Mcotoyi fell in love with cooking during his high school years in Cape Town, while assisting his late brother Moses, a chef at the Cape Sun, in the kitchens. “After school I completed a Professional Cookery Diploma at HTA Culinary School in Johannesburg, and after some practical training, followed this with a management coaching certificate at the University of Stellenbosch. This has helped me when developing and coaching young chefs.”
Bringing on new talent is a priority for Mcotoyi, who names Singaporean Chef Jeffrey Siew as one of his mentors.

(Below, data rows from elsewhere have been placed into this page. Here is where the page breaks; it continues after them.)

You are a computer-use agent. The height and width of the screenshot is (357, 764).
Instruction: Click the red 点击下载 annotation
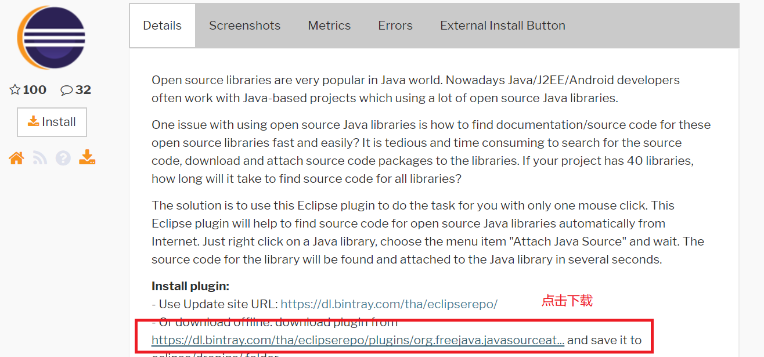point(567,301)
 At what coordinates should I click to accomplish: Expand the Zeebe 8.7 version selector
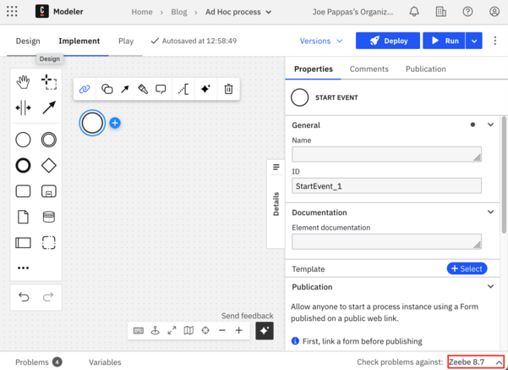pos(475,362)
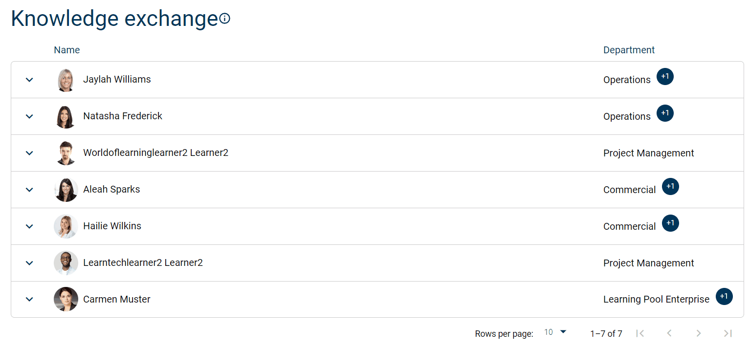Screen dimensions: 749x349
Task: Go to the first page
Action: (x=640, y=333)
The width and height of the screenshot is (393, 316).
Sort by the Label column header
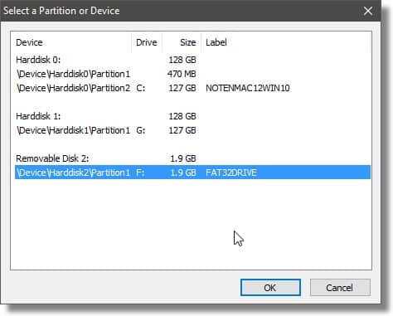[285, 42]
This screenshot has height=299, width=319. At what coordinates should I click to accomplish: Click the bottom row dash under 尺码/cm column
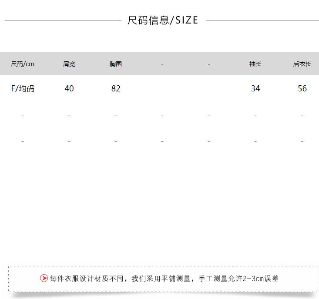coord(23,141)
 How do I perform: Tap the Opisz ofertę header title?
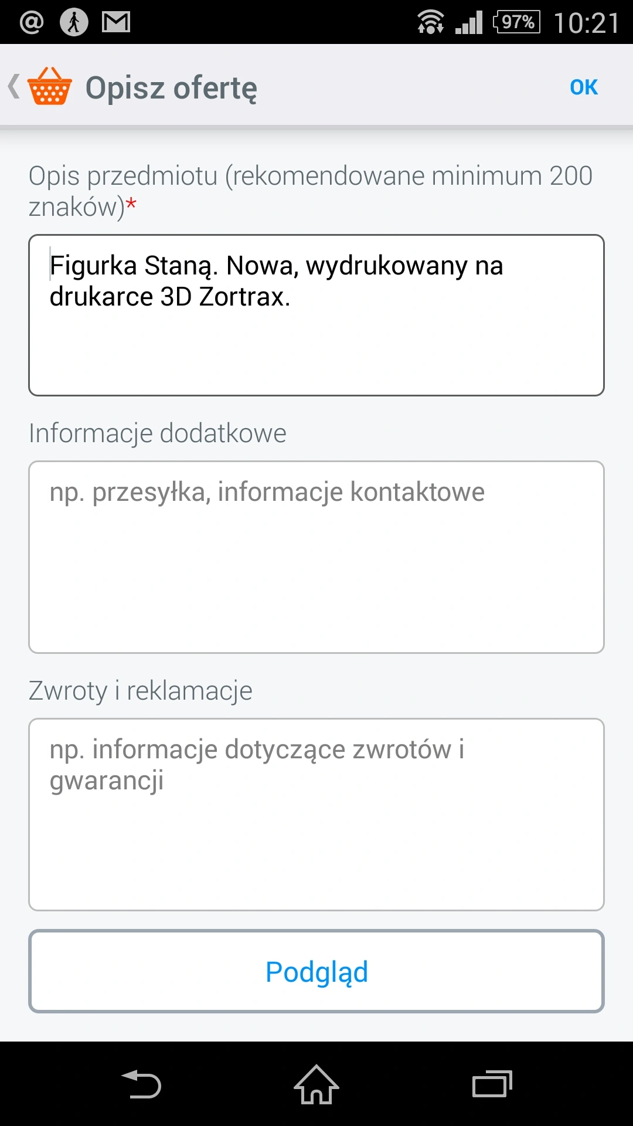[171, 88]
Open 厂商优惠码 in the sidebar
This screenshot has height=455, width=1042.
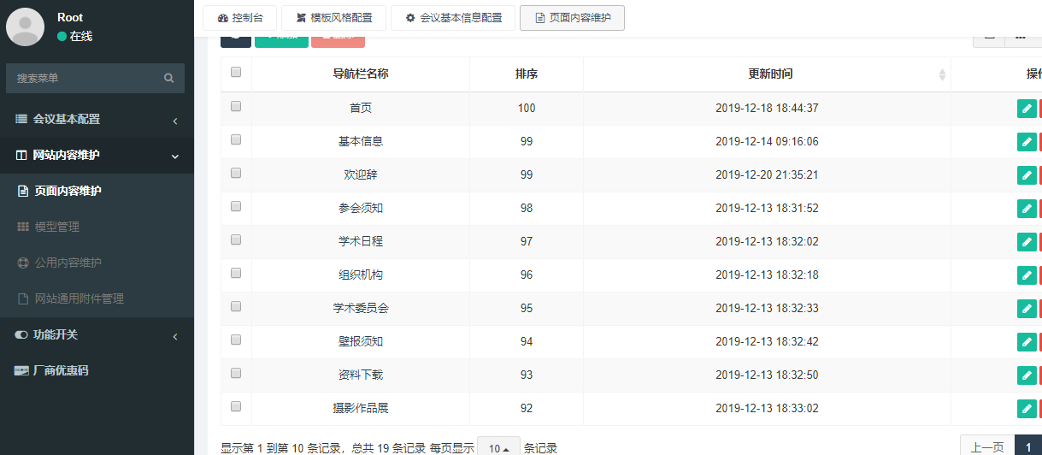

His favourite dish to eat is umvubo, a traditional Xhosa meal prepared with maize meal, water and sour milk. “When my family hears that I am coming home, this is what they will cook for me.” “My favourite food memory is eating an eisbein in Germany; the way it was presented, with traditional sauerkraut. It was delicious.”
He dislikes eating avocado, but enjoys using it in his dishes, and says gelatine is the most challenging ingredient to work with. “You train your chefs but they often want a dish to set faster, so they use too much and when you taste the food, it is rubbery. Stick to the recipe,” he advises.
When it comes to catering, Chef Mcotoyi said he always advised his team to “get organised, get your prep done the day before, including your counting, and then double check. You cannot be short on items like lamb shank.”
Touching on how the pandemic had affected his domain, Mcotoyi said the health and safety regulations were “tough and costly, with a focus on strict hygiene”. “Management must be present, senior chefs guiding the youngsters. We are doing individual packaging for buffet breakfasts, with cooked items dished up by a chef.
Working in Europe in the early 2000’s left a lasting impression on Mcotoyi. “The way they prepare, the organisation that goes into running a kitchen – it made me grow up and realise I wanted to aspire to their standards.” It is this precision that Mcotoyi aims to bring to The Boardwalk’s kitchens, and he hopes guests will visit to enjoy “the Sun International experience which is the best in the Bay”.